Les outils doivent être attachés.
Le travail doit être programmé.et supervisé de telle sorte qu'un secours puisse être porté immédiatement.
Les travailleurs doivent recevoir une formation adaptée.
D'une manière générale, les formations relatives à la sécurité sont à renouveler...aussi souvent que nécessaire ! |
Art. R4323-89. L'utilisation des techniques d'accès et de positionnement au moyen de cordes doit respecter les conditions suivantes :
« a) Le système doit comporter au moins une corde de travail, constituant un moyen d'accès, de descente et de soutien, et une corde de sécurité, équipée d'un système d'arrêt des chutes.
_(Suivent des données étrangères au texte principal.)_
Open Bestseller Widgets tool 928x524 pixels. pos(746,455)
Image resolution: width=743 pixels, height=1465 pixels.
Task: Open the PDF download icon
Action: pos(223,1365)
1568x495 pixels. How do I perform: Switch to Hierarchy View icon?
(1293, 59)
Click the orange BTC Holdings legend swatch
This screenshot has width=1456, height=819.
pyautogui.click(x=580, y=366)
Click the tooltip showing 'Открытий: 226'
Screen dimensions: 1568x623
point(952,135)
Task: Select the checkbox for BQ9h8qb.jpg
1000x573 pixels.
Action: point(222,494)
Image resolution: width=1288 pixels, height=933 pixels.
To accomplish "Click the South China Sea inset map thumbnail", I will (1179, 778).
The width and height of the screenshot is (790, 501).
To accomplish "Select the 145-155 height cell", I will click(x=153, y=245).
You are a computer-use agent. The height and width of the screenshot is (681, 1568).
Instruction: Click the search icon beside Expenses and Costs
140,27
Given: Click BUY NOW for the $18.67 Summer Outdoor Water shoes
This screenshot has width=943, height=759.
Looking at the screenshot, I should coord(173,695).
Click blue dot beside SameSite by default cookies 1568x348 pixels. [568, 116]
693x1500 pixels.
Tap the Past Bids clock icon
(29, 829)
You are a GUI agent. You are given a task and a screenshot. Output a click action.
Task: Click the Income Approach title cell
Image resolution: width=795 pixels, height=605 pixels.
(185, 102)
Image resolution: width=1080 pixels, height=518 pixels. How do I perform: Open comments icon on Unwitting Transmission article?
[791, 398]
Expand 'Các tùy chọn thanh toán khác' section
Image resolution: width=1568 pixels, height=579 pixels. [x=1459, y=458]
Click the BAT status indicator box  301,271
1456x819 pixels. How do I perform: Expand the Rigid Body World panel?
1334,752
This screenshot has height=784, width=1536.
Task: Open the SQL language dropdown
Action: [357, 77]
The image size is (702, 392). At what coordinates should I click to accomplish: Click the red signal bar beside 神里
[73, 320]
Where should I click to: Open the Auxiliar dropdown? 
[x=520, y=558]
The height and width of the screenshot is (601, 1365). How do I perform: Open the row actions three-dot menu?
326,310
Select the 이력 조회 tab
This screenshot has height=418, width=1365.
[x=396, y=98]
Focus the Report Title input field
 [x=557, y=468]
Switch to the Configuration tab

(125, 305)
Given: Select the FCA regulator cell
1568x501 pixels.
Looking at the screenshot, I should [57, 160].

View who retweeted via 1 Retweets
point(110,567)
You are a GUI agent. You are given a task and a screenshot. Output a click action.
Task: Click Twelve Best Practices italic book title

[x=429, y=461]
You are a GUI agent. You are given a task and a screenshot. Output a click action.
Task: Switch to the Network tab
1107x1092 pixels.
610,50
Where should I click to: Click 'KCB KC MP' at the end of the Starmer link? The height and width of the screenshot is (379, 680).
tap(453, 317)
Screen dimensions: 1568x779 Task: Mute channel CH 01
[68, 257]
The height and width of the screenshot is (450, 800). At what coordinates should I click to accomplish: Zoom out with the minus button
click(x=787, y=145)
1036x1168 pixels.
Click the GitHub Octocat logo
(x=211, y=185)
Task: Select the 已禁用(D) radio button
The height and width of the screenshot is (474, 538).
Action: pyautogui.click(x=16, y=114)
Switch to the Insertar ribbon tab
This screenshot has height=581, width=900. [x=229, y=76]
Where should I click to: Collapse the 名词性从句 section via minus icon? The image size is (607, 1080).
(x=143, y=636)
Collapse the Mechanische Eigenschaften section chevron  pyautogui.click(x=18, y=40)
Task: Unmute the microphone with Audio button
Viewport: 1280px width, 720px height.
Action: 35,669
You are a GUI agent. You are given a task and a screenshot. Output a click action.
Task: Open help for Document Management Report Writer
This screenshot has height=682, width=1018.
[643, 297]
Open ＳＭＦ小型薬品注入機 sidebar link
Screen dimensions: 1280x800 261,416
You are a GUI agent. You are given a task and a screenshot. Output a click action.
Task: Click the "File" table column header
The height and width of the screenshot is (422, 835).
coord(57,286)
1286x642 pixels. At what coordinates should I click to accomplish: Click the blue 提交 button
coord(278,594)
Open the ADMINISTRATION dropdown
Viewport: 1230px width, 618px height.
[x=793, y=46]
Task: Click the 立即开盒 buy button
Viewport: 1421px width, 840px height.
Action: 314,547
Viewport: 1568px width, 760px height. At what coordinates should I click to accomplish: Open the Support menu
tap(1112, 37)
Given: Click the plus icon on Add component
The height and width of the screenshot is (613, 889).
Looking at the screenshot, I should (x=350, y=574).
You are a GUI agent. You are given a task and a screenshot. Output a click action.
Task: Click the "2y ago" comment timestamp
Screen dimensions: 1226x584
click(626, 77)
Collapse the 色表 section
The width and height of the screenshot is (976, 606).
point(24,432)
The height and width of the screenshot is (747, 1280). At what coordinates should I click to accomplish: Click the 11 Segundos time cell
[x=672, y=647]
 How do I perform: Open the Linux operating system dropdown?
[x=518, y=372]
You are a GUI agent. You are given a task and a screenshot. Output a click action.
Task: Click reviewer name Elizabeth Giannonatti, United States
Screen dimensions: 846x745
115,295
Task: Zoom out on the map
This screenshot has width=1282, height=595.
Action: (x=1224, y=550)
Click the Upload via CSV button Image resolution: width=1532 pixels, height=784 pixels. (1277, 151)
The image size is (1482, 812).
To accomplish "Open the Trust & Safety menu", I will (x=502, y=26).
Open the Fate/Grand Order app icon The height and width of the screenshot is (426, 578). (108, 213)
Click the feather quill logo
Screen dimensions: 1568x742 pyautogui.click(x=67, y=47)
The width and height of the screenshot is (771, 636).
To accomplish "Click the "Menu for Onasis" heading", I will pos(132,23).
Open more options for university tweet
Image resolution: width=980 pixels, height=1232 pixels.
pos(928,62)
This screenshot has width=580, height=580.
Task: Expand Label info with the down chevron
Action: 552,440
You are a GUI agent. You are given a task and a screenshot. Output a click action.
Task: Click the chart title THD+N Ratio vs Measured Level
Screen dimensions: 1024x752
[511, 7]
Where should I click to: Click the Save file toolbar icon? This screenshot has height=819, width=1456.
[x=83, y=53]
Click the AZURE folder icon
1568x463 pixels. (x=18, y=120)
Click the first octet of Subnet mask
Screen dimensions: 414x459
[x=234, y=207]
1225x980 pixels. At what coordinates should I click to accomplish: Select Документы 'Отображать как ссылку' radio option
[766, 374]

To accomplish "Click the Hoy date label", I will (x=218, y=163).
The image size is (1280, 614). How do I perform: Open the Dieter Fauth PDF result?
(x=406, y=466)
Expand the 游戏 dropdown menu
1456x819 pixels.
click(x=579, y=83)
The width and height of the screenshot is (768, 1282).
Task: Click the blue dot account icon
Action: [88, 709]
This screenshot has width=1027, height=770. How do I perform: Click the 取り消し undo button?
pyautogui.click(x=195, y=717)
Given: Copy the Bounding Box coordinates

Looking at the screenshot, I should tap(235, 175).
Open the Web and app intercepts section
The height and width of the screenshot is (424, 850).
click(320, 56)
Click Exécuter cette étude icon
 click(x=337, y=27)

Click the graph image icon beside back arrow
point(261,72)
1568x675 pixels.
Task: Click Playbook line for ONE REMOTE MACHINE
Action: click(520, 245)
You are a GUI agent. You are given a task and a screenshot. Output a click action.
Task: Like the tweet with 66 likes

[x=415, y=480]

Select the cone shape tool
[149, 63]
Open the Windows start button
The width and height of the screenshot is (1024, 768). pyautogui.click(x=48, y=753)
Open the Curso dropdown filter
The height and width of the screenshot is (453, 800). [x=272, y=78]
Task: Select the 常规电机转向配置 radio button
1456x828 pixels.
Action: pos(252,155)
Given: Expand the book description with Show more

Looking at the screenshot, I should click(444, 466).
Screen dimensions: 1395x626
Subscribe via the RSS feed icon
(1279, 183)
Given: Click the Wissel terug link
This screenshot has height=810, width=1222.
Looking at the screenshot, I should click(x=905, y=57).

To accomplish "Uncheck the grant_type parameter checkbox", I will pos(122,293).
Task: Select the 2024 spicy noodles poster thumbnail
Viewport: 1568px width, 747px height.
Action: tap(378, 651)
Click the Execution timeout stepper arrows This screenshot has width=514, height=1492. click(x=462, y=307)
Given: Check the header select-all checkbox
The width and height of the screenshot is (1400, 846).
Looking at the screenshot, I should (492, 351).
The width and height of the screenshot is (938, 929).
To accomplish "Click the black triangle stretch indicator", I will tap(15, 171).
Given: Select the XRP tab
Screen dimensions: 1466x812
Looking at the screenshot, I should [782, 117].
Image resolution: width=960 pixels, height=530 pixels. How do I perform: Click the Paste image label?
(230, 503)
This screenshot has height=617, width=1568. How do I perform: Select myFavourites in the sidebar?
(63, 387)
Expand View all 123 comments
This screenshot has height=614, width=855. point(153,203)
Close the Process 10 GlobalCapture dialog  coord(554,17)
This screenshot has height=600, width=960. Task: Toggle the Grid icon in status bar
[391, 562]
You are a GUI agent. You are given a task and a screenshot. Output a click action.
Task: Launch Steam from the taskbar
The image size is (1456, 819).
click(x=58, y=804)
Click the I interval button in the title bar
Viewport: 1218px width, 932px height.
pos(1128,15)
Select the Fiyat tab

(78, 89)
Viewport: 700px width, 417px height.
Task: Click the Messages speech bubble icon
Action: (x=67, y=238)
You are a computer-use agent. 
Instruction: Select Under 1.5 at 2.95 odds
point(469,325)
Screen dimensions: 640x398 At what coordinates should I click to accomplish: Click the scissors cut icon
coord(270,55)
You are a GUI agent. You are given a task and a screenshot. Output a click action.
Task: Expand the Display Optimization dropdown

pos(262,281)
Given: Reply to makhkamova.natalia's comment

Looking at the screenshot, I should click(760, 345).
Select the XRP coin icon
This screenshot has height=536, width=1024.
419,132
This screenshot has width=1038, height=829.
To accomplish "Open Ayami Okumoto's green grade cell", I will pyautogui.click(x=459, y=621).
Ces deux dispositifs sont ancrés séparément et les deux points d'ancrage doivent faire l'objet d'une note de calcul élaborée par le chef d'établissement ou une personne compétente ;
« b) Les travailleurs doivent être munis d'un harnais d'antichute approprié, l'utiliser et être reliés par ce harnais à la corde de sécurité et à la corde de travail ;
« c) La corde de travail doit être équipée d'un mécanisme sûr de descente et de remontée et comporter un système autobloquant qui empêche la chute de l'utilisateur au cas où celui-ci perdrait le contrôle de ses mouvements. La corde de sécurité doit être équipée d'un dispositif antichute mobile qui accompagne les déplacements du travailleur ;
« d) Les outils et autres accessoires à utiliser par un travailleur doivent être attachés par un moyen approprié, de manière à éviter leur chute ;
« e) Le travail doit être programmé et supervisé de telle sorte qu'un secours puisse être immédiatement porté au travailleur en cas d'urgence ;
« f) Les travailleurs doivent recevoir une formation adéquate et spécifique aux opérations envisagées et aux procédures de sauvetage, dont le contenu est précisé aux articles R4141-13 et R4141-17. et qui est renouvelée dans les conditions prévues à l'article R4141-11.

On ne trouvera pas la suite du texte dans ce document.